Crabflower-Collective-Andre-Evans.jpg
 

When I was eleven my family moved to Folkestone, Kent on the South Coast. Here in 1983, at the Frogmore tea rooms, Jeremy Page and I founded the Frogmore Press. 

Our objective was “to publish work which above all else possesses quality and a respect for the written word; which uses words to subvert, to innovate, to communicate ideas relevant to the age, articulately, undogmatically, with clarity, integrity and vision.”

In 1984 Jeremy and I and a number of friends got together to set up creative writing workshops: the Crabflower Club.  Our aim was to explore the possibilities that might arise from creating fiction collectively – as a social activity. Together we created and wrote short stories and a screen play. Some of the work was later published in the Crabflower pamphlets.  

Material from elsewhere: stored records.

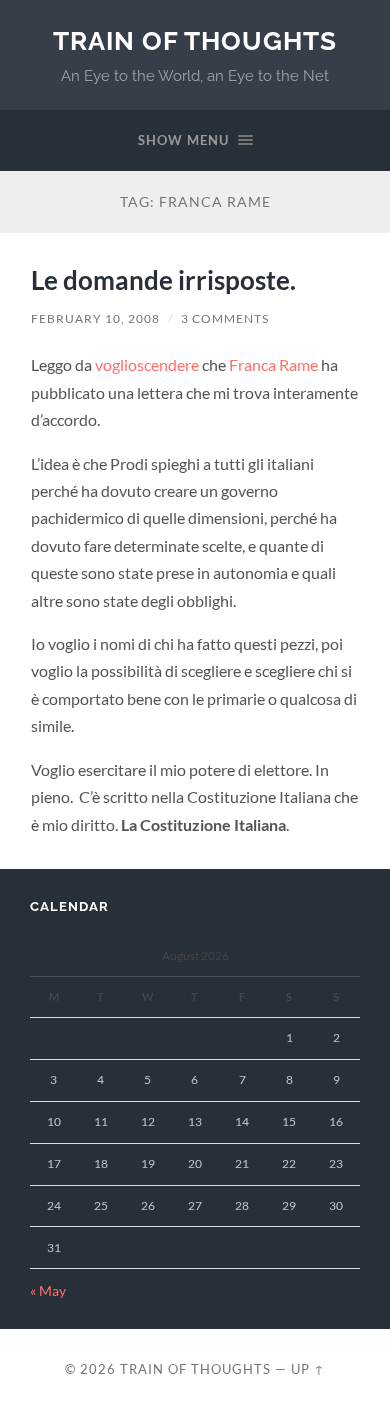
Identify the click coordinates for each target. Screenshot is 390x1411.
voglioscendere (147, 364)
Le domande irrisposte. (163, 280)
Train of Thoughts (195, 40)
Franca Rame (273, 364)
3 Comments (225, 318)
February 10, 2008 (95, 318)
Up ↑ (308, 1369)
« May (48, 1291)
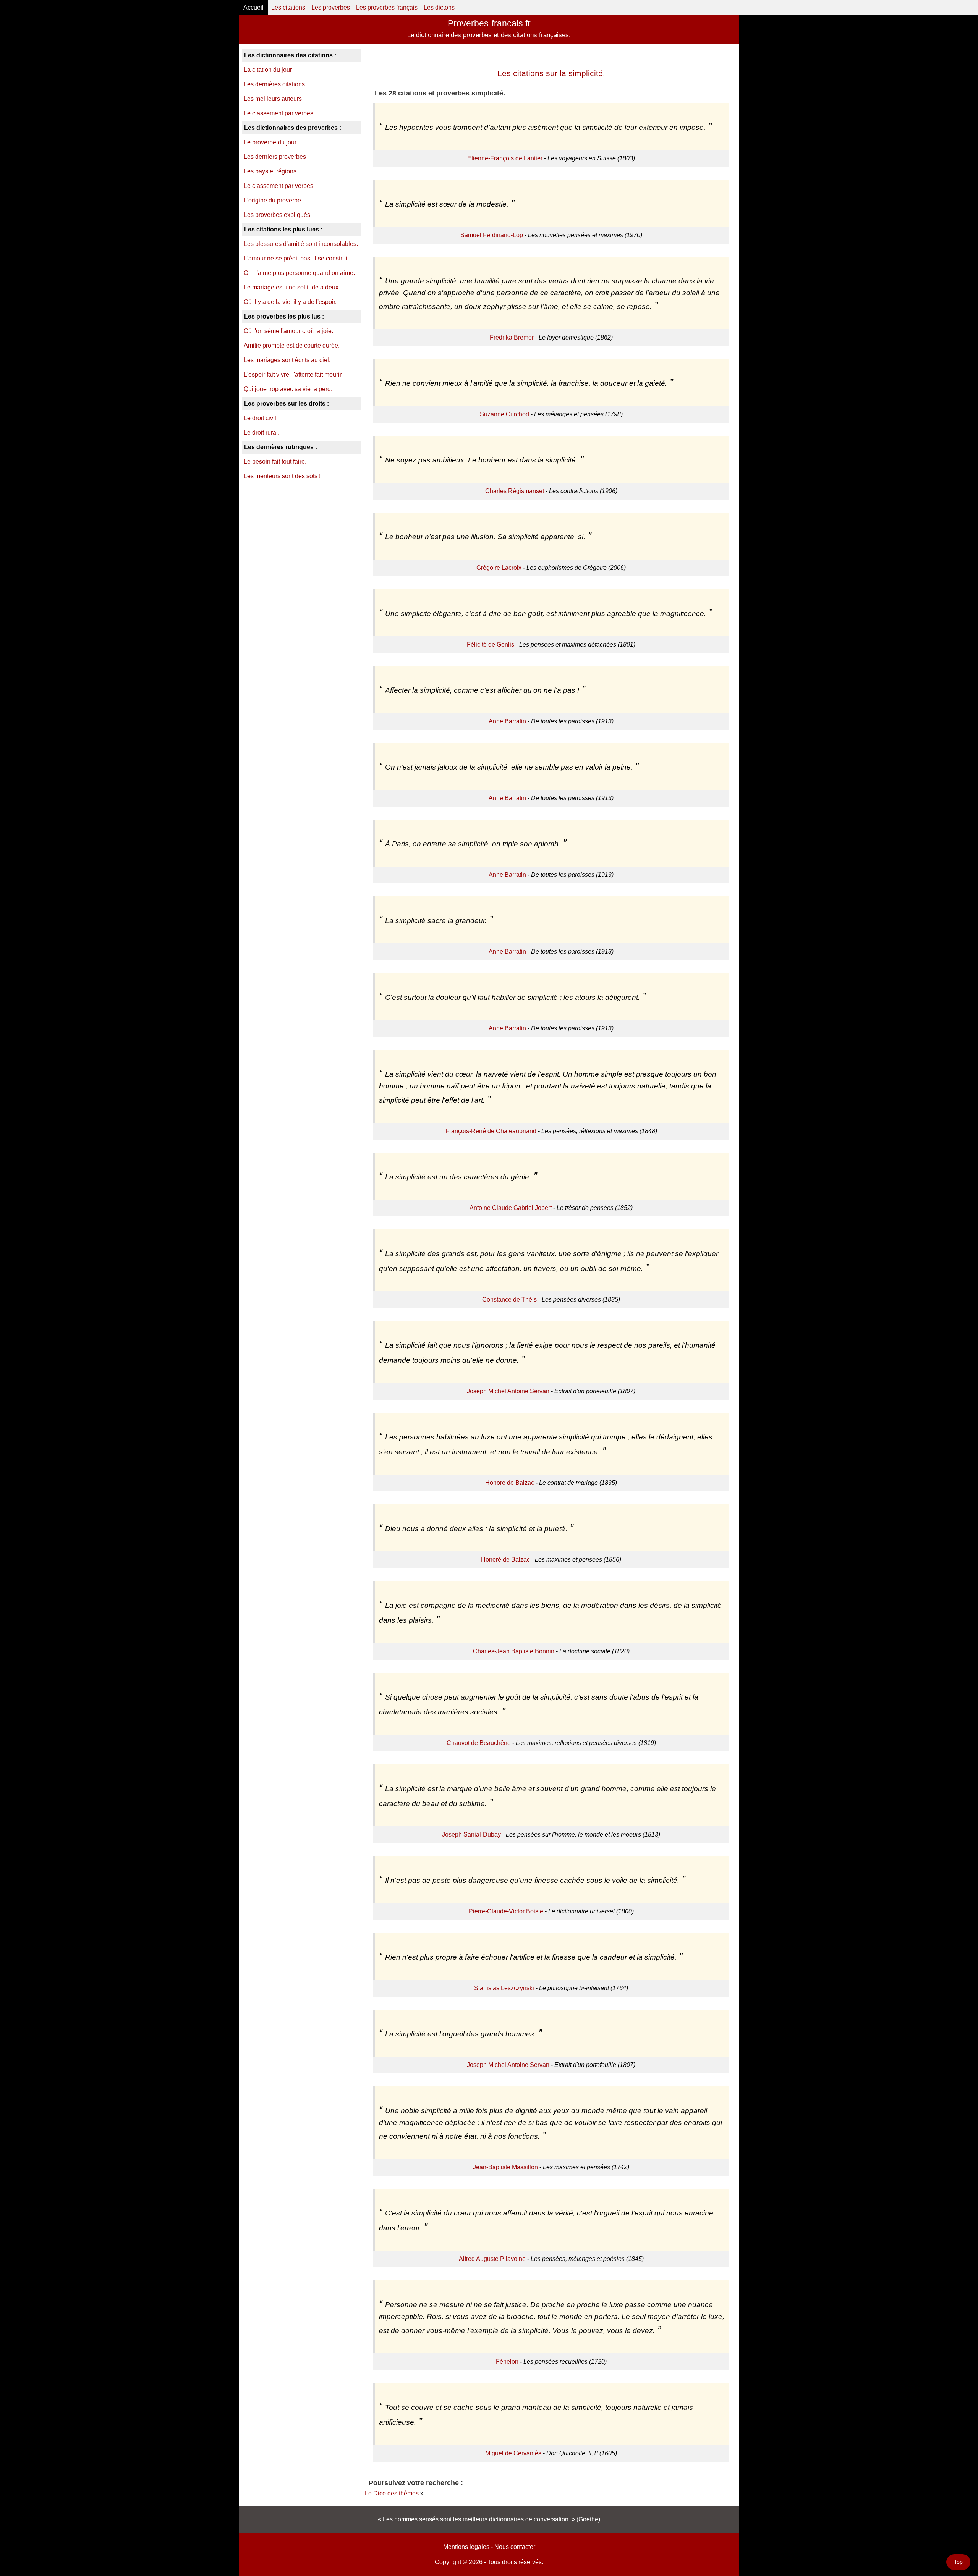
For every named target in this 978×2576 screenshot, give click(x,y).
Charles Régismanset (514, 491)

I have since had a thirty-year career as a teacher, facilitator and coach in professional education. Particular current interests are insolvency law, money laundering and bribery – and on the developmental side helping people to communicate in a way which is truthful, direct, respectful and constructive.  

My interests in writing fiction are much the same – how people make bad decisions, how they fail to speak up, how ill-used language leads to nonsense and disaster. My lifelong interest in children’s books and weird fiction also feeds into my writing.